[Opening PROVIDED PASSAGE section]

Computing proxy 'tas' for HDD...


In [8]:
def profile_run(name, func, kwargs):
    print(f"  Running {name}...")
    start = time.perf_counter()
    res = func(**kwargs)
    out = res.to_xarray()
    if hasattr(out, "compute"):
        out.compute()
    elapsed = time.perf_counter() - start
    print(f"  > Done in {elapsed:.4f}s")
    return elapsed

## 1. Lazy Execution (Baseline)
In this mode, we simply merge datasets and pass them to the indicators without any specific handling of chunks or pre-computation.

In [9]:
results = []

# WSDI (Lazy)
tasmax_per_lazy = percentile_doy(tasmax_hist["tasmax"], per=90)
tasmax_per_lazy.name = "tasmax_per"
wsdi_ds_lazy = xr.merge([tasmax_ssp, tasmax_per_lazy])

# CWD (Lazy)
cwd_ds_lazy = pr_ssp

# DTR (Lazy)
dtr_ds_lazy = xr.merge([tasmax_ssp, tasmin_ssp])

# HDD (Lazy)
hdd_ds_lazy = tas_ssp_ds

# SDII (Lazy)
sdii_ds_lazy = pr_ssp

In [10]:
t_wsdi_lazy = profile_run("WSDI (Lazy)", warm_spell_duration_index, {"ds": wsdi_ds_lazy})
t_cwd_lazy = profile_run("CWD (Lazy)", maximum_consecutive_wet_days, {"ds": cwd_ds_lazy})
t_dtr_lazy = profile_run("DTR (Lazy)", daily_temperature_range, {"ds": dtr_ds_lazy})
t_hdd_lazy = profile_run("HDD (Lazy)", heating_degree_days, {"ds": hdd_ds_lazy})
t_sdii_lazy = profile_run("SDII (Lazy)", daily_precipitation_intensity, {"ds": sdii_ds_lazy})

results.append({"Indicator": "WSDI", "Mode": "Lazy", "Time": t_wsdi_lazy})
results.append({"Indicator": "CWD", "Mode": "Lazy", "Time": t_cwd_lazy})
results.append({"Indicator": "DTR", "Mode": "Lazy", "Time": t_dtr_lazy})
results.append({"Indicator": "HDD", "Mode": "Lazy", "Time": t_hdd_lazy})
results.append({"Indicator": "SDII", "Mode": "Lazy", "Time": t_sdii_lazy})

  Running WSDI (Lazy)...
  > Done in 29.2237s
  Running CWD (Lazy)...
  > Done in 6.6821s
  Running DTR (Lazy)...
  > Done in 2.8461s
  Running HDD (Lazy)...
  > Done in 2.2843s
  Running SDII (Lazy)...
  > Done in 1.8180s


## 2. Optimized Execution
In this mode, we apply two key optimizations:
1. **Pre-computing Percentiles**: We force the computation of the percentile threshold before passing it to the indicator. This simplifies the dask graph significantly.

[Closing PROVIDED PASSAGE section]
[Opening EXCERPTED RECORDS section]

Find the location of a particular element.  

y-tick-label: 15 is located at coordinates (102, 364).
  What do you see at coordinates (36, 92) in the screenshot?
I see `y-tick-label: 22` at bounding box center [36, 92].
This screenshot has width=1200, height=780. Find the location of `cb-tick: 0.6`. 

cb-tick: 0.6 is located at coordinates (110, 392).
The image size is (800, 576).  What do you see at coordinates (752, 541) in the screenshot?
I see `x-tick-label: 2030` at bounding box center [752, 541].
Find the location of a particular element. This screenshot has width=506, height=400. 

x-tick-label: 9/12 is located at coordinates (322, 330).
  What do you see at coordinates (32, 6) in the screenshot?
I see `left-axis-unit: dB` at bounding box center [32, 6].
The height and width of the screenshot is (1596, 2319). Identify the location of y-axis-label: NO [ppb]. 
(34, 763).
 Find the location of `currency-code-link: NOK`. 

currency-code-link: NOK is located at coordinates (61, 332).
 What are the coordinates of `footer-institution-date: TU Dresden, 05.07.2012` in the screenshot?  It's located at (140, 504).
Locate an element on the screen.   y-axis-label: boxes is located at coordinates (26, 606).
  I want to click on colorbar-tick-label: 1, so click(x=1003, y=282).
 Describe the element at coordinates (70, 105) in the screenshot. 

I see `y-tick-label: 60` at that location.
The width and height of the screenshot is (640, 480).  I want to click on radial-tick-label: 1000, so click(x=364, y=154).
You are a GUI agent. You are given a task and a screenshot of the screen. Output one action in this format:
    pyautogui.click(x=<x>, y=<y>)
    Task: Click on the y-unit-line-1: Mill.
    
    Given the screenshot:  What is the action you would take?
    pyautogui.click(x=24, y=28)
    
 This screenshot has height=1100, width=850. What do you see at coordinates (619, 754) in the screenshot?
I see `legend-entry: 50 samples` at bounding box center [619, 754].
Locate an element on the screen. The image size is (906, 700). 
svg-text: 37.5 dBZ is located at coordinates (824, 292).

[Closing EXCERPTED RECORDS section]

TO DO:
1. From the indicator benchmark notebook, extract the passage starting with "elapsed = time.perf_counter()" and going on through "chunks or pre-computation.".
2. Answer these questions from the indicator benchmark notebook:
(a) What value is given for "per" when percentile_doy is called on the tasmax data?
(b) How many seconds did the lazy CWD run take?
(c) What is the first optimization listed under "Optimized Execution"?
3. Write what comes next in the indicator benchmark notebook, picking up after its last sentence.
The listing has nothing to do with the indicator benchmark notebook.

TASK RESPONSES:
1.
elapsed = time.perf_counter() - start
    print(f"  > Done in {elapsed:.4f}s")
    return elapsed

## 1. Lazy Execution (Baseline)
In this mode, we simply merge datasets and pass them to the indicators without any specific handling of chunks or pre-computation.

2.
(a) 90
(b) 6.6821 seconds
(c) Pre-computing Percentiles

3.
2. **Re-chunking**: We re-chunk the data along the time dimension (`time=-1`) to ensure optimal processing for time-series based indicators.

In [11]:
# WSDI (Optimized)
print("  Pre-computing percentile for WSDI...")
start_per = time.perf_counter()
tasmax_per_opt = percentile_doy(tasmax_hist["tasmax"], per=90)
tasmax_per_opt.name = "tasmax_per"
tasmax_per_opt = tasmax_per_opt.compute()
print(f"  > Percentile computed in {time.perf_counter() - start_per:.4f}s")

tasmax_ssp_opt = tasmax_ssp.chunk({"time": -1})
wsdi_ds_opt = xr.merge([tasmax_ssp_opt, tasmax_per_opt])

# CWD (Optimized)
cwd_ds_opt = pr_ssp.chunk({"time": -1})

# DTR (Optimized)
tasmin_ssp_opt = tasmin_ssp.chunk({"time": -1})
dtr_ds_opt = xr.merge([tasmax_ssp_opt, tasmin_ssp_opt])

# HDD (Optimized)
hdd_ds_opt = tas_ssp_ds.chunk({"time": -1})

# SDII (Optimized)
sdii_ds_opt = pr_ssp.chunk({"time": -1})

  Pre-computing percentile for WSDI...
  > Percentile computed in 2.4377s


In [12]:
t_wsdi_opt = profile_run("WSDI (Optimized)", warm_spell_duration_index, {"ds": wsdi_ds_opt})
t_cwd_opt = profile_run("CWD (Optimized)", maximum_consecutive_wet_days, {"ds": cwd_ds_opt})
t_dtr_opt = profile_run("DTR (Optimized)", daily_temperature_range, {"ds": dtr_ds_opt})
t_hdd_opt = profile_run("HDD (Optimized)", heating_degree_days, {"ds": hdd_ds_opt})
t_sdii_opt = profile_run("SDII (Optimized)", daily_precipitation_intensity, {"ds": sdii_ds_opt})

results.append({"Indicator": "WSDI", "Mode": "Optimized", "Time": t_wsdi_opt})
results.append({"Indicator": "CWD", "Mode": "Optimized", "Time": t_cwd_opt})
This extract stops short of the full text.